Le premier chapitre explore les contes de fées et notamment Le Petit Chaperon Rouge, dans sa version folklorique issue de la tradition orale et féminine, pour « retrouver la mémoire perdue des conteuses ». Il s’agirait en effet dans ce conte de mettre en scène et d’interroger le passage du temps et la rivalité entre les femmes de différentes générations, de la puberté à la ménopause, bien plus que de représenter un personnage féminin passif que la morale masculine viendra corriger, tel que l’orientent les réécritures masculines de Perrault et des frères Grimm.
Le chapitre suivant poursuit son exploration des contes de fée en se penchant sur La Belle et la Bête de Madame de Villeneuve. En comparant le conte original aux versions cinématographiques les plus récentes, Jennifer Tamas y voit une initiation au consentement, délivrée par une autrice à travers une héroïne qui doit apprendre à dire « non » puis « oui » face à une bête qui attend son consentement, dans un contexte d’écriture où la violence sexuelle envers les femmes est endémique. Jennifer Tamas montre ainsi que la réflexion contemporaine sur les violences sexuelles faites aux femmes, favorisée par le mouvement #MeToo, s’inscrit dans le sillage de questionnements portés par des voix féminines, et notamment des autrices, depuis longtemps.
Le chapitre 3 se penche sur le personnage d’Andromaque autour du thème des injonctions qui pèsent sur la maternité. On y découvre une héroïne racinienne, qui, loin d’être une victime piégée par un homme, refuserait la prison de la double assignation : ni épouse exemplaire ni mère sacrificielle, elle parvient à se sauver et à sauver son enfant en refusant de trancher.
Le chapitre suivant se penche sur ce que Jennifer Tamas appelle le mythe de la victime consentante. Derrière cet oxymore, la chercheuse perçoit une figure littéraire typifiée et construite par le regard masculin, celle que nous appellerions la « femme fatale », dont la beauté est la justification des violences qu’elle subit. D’Hélène à Marilyn Monroe, Jennifer Tamas explore la façon dont les récits de viols fictifs ou réels qu’ont subis ces femmes sont occultés par la tradition littéraire et médiatique masculine au profit de la construction d’une légende, celle d’un sex symbol dont le « non » est entendu comme un « oui ».
Le chapitre cinq est le lieu d’une interrogation sur les liens entre libertinage et culture du viol, à partir des Liaisons dangereuses de Choderlos de Laclos. Jennifer Tamas oppose alors l’entreprise de « revanche puissante et décisive sur le patriarcat » (p. 209) que serait le libertinage pour la marquise de Merteuil et le « refus de séduction » théorisé par Olympe de Gouges. Elle soutient que ces textes interrogent déjà la possibilité d’une liberté sexuelle féminine dans un monde patriarcal.

_Matériel recueilli:_
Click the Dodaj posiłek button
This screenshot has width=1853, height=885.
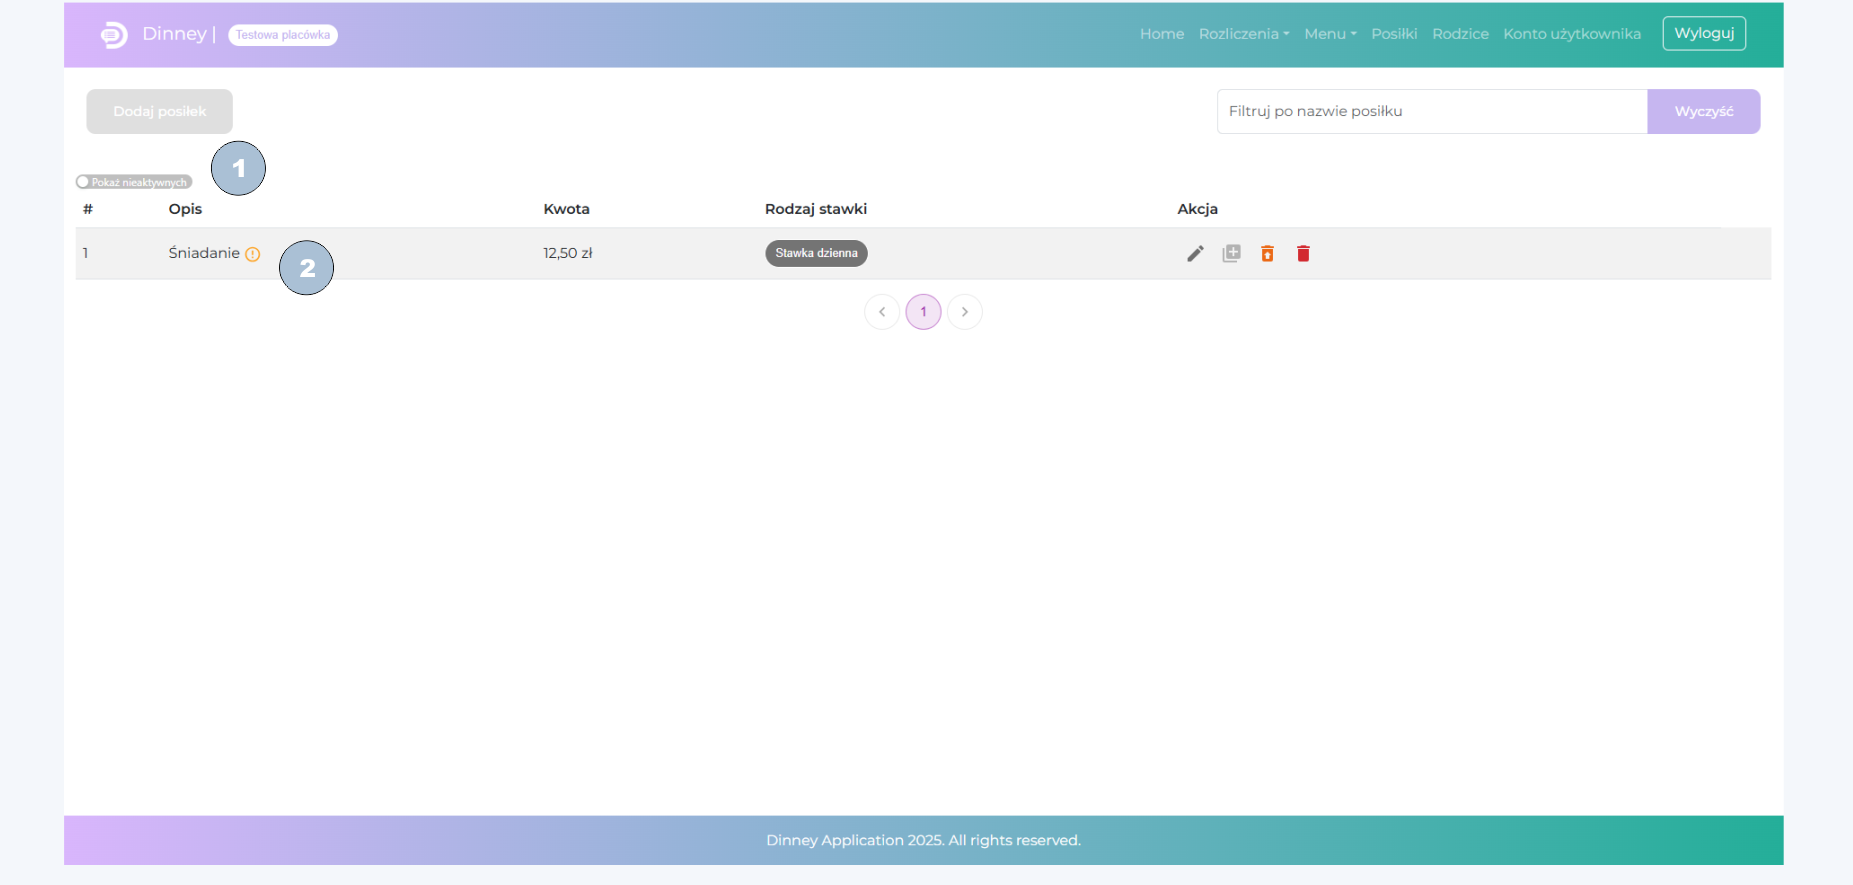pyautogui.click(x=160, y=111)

_À faire:_ Dressez la liste de tous les auteurs et autrices cités nommément dans la page, à l'exception de Jennifer Tamas.

_Réponse de l'exercice:_
Perrault
Les frères Grimm
Madame de Villeneuve
Choderlos de Laclos
Olympe de Gouges